Given who the current occupant of the Oval Office is, I see no reason that Ms. Winfrey would not be competitive for the job. She has as much governmental experience as Mr. Trump had and he won on his first try, as he is fond of letting us all know. Given her penchant for singing responses to questions and Mr. Trump’s clumsy attempts at singing the national anthem, I guess she’s got him in the halftime entertainment category.

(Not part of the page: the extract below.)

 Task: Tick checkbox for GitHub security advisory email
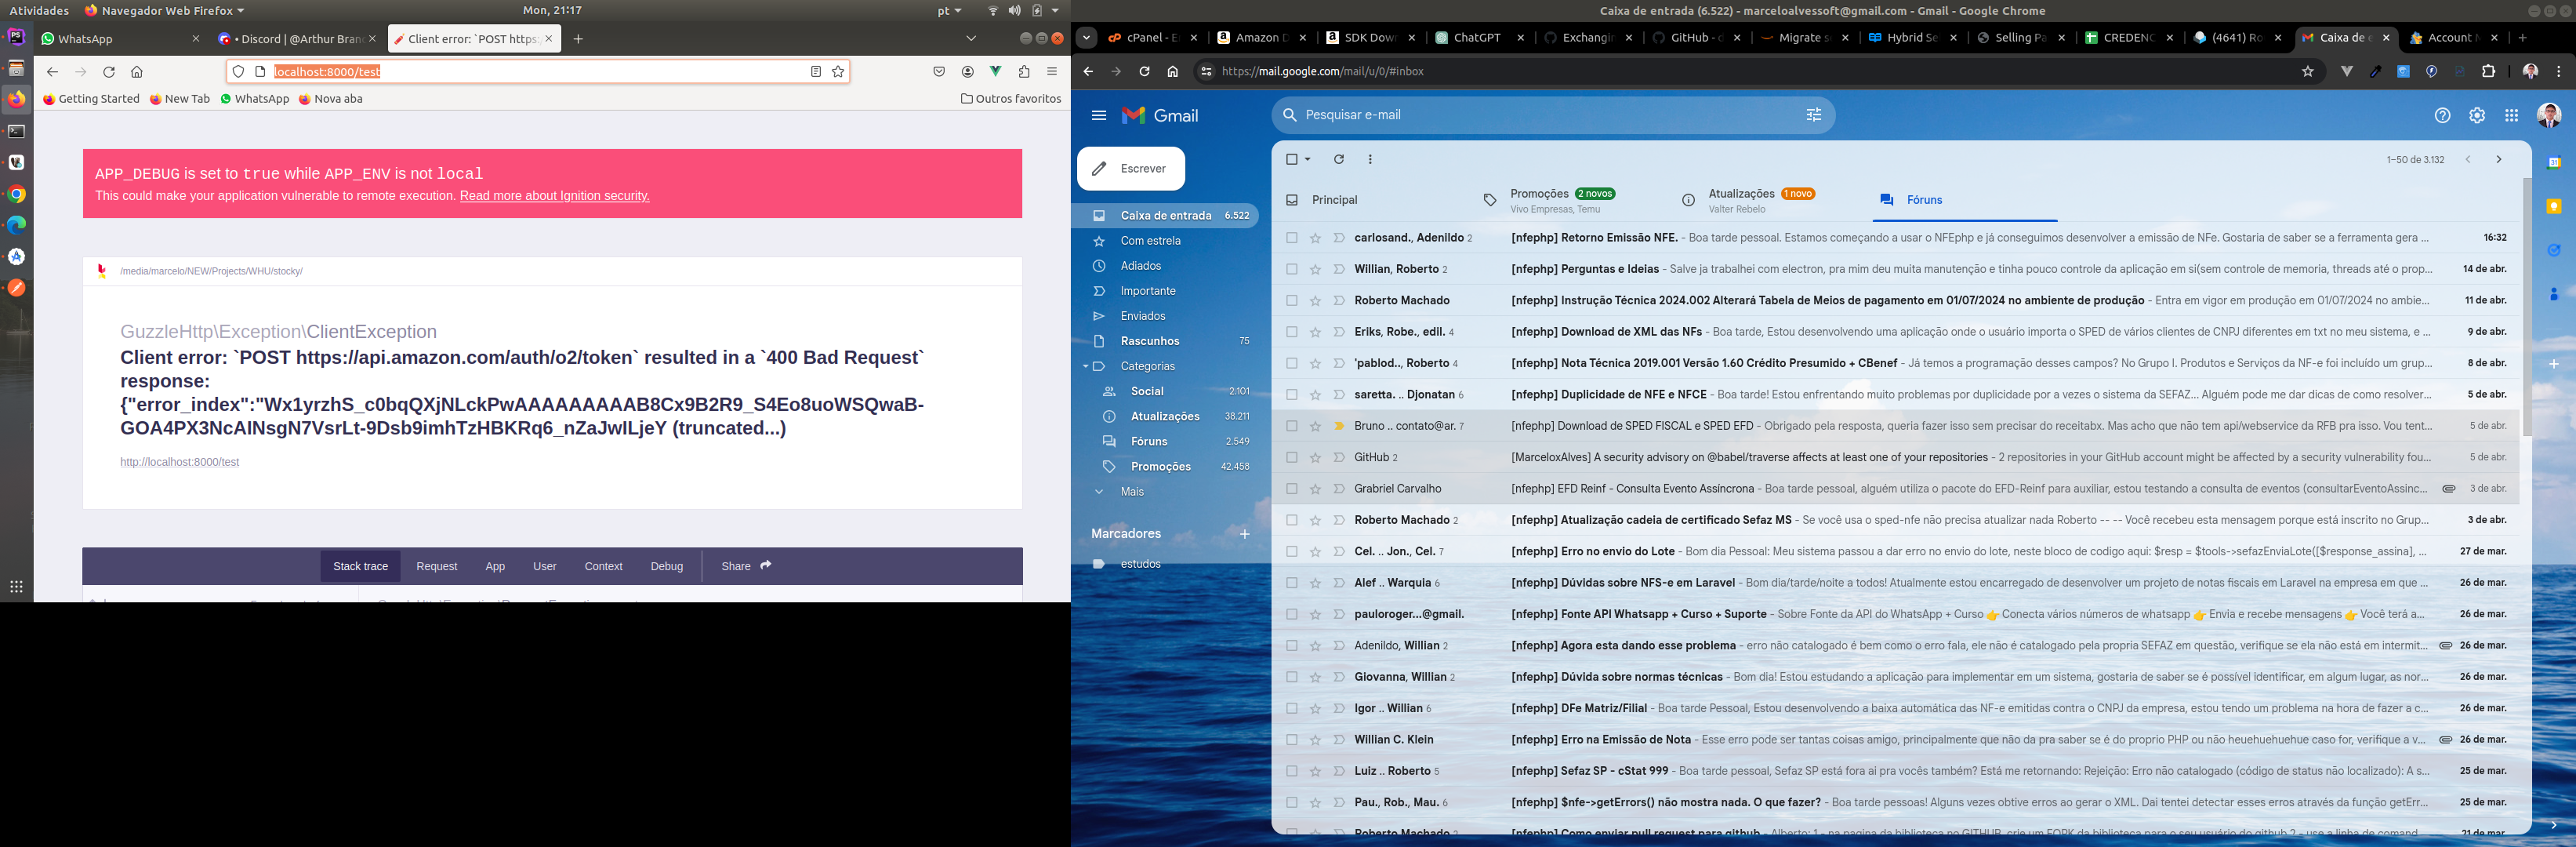[1292, 458]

During her impassioned Golden Globes acceptance speech, Ms. Winfrey referred to each individual’s “own truth” as being a powerful tool. I suppose one’s belief system is inherently critical for determining the thought processes of that individual, but, as we have learned from Mr. Trump, your truth is not the same as THE truth. KellyAnne Conway’s “alternative facts” not withstanding, there are not several truths about objective and measurable natural occurrences or even those that are not natural. Like demonstrations about Confederate statues. Sometimes there aren’t good people on both sides.

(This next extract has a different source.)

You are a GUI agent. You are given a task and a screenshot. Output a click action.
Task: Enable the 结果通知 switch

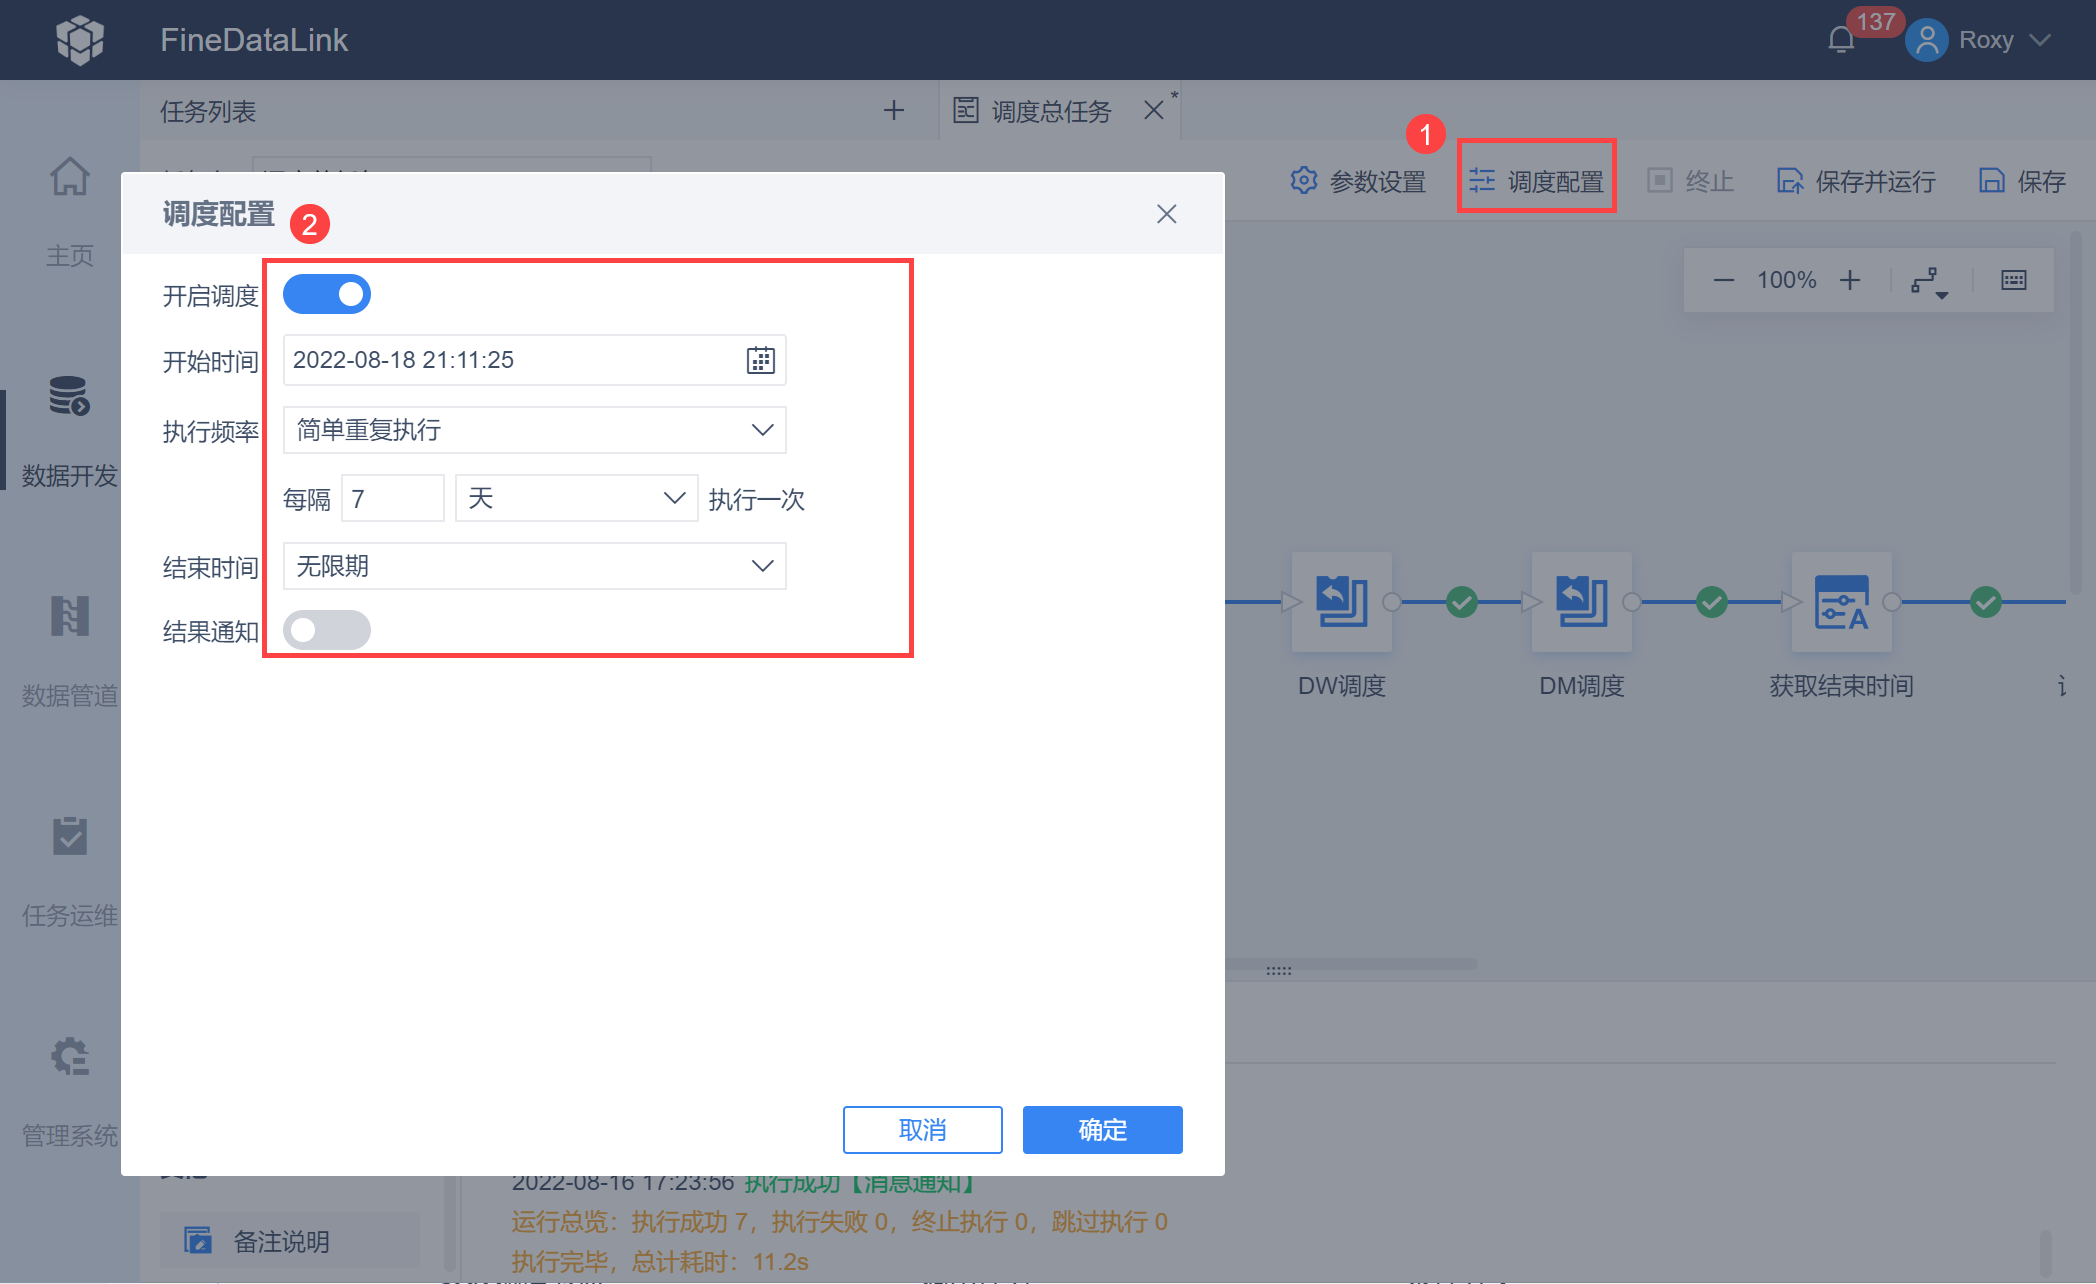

The article from the Wall Street Journal above is about how Oprah has given several TV platforms to vaccine deniers like Jenny McCarthy. This is quantifiably dangerous and ought to be labeled as such. The truth of the vaccine deniers who propose that vaccination causes autism may well be their truth. It is not the truth. In fact, it’s patently false and very dangerous.
I take this one personally because, as a former academic physician, I believe that when medicine makes progress, it has to be in service of the greater population. Nothing has been more important in the war against communicable diseases than vaccination from polio to MMR. Are vaccines perfect? No. Do vaccinated people still get sick? They do—especially when influenza is the target diagnosis. Are there complications of vaccinations? Yes, but they are rare and on the whole are far less deadly than having a large, unvaccinated herd of school children would be.
I do understand where Oprah is coming from with regard to having people “speak their truth.” Everyone has that right. But they cannot speak their truth if it is not true without receiving some harsh criticism. That Ms. Winfrey should give platforms to people who speak their truth which is not the truth is concerning with regard to her judgment and fitness for office.
We have had enough of a Prevaricator-In-Chief for the past year.
If Ms. Winfrey really seeks higher political office, it will be important that she clean up some of her past errors in judgment before asking for our votes.